(Material for the task begins)
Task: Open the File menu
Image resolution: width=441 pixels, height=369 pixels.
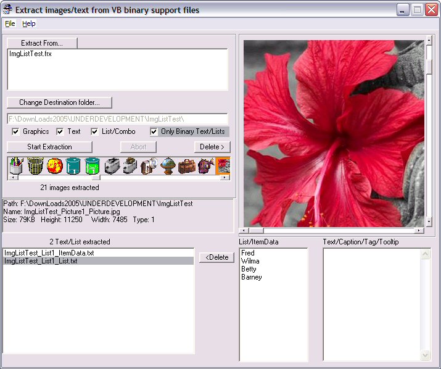Action: (10, 23)
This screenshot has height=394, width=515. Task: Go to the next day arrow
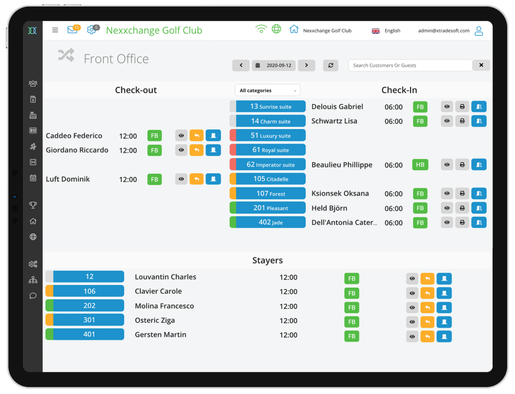point(306,65)
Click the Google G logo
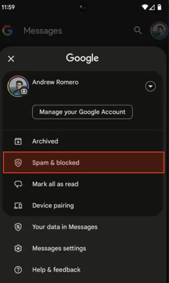This screenshot has height=283, width=169. pyautogui.click(x=7, y=30)
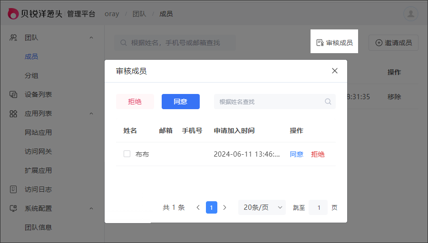Screen dimensions: 428x243
Task: Click the 访问日志 sidebar icon
Action: click(x=13, y=189)
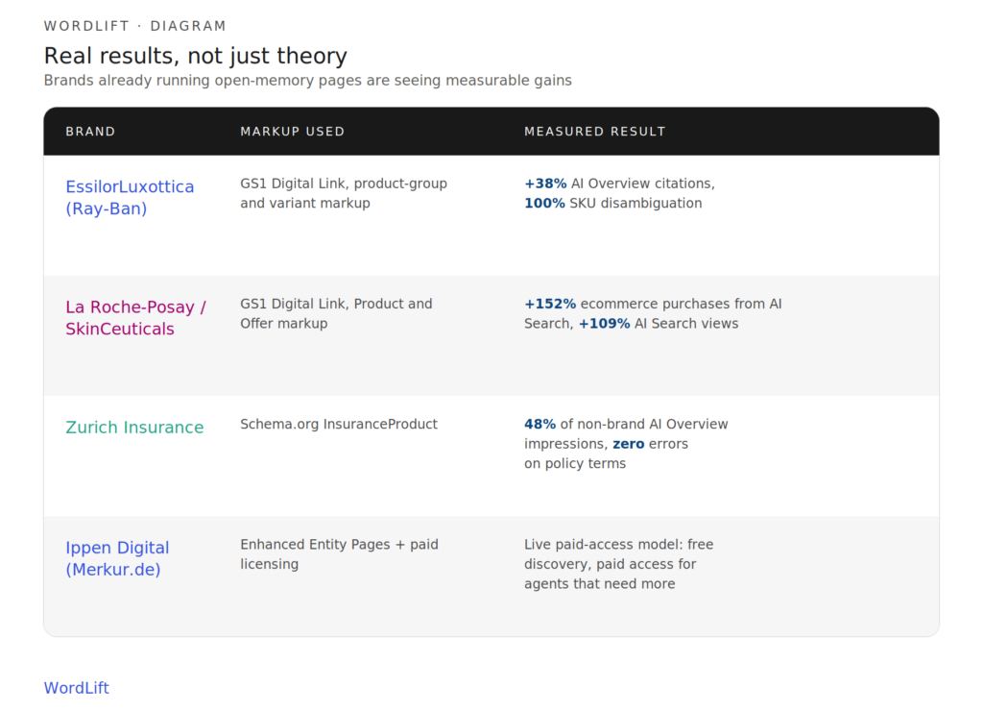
(Material for the task ends)
* Brief
Word for word, please reproduce each entry above and leave out every picture.

* Result of the task
Task: Open the File menu
Image resolution: width=441 pixels, height=369 pixels.
Action: (10, 23)
This screenshot has height=394, width=515. Task: Go to the next day arrow
point(306,65)
Click the Google G logo
This screenshot has height=283, width=169. pyautogui.click(x=7, y=30)
Screen dimensions: 428x243
Task: Click the 访问日志 sidebar icon
Action: click(x=13, y=189)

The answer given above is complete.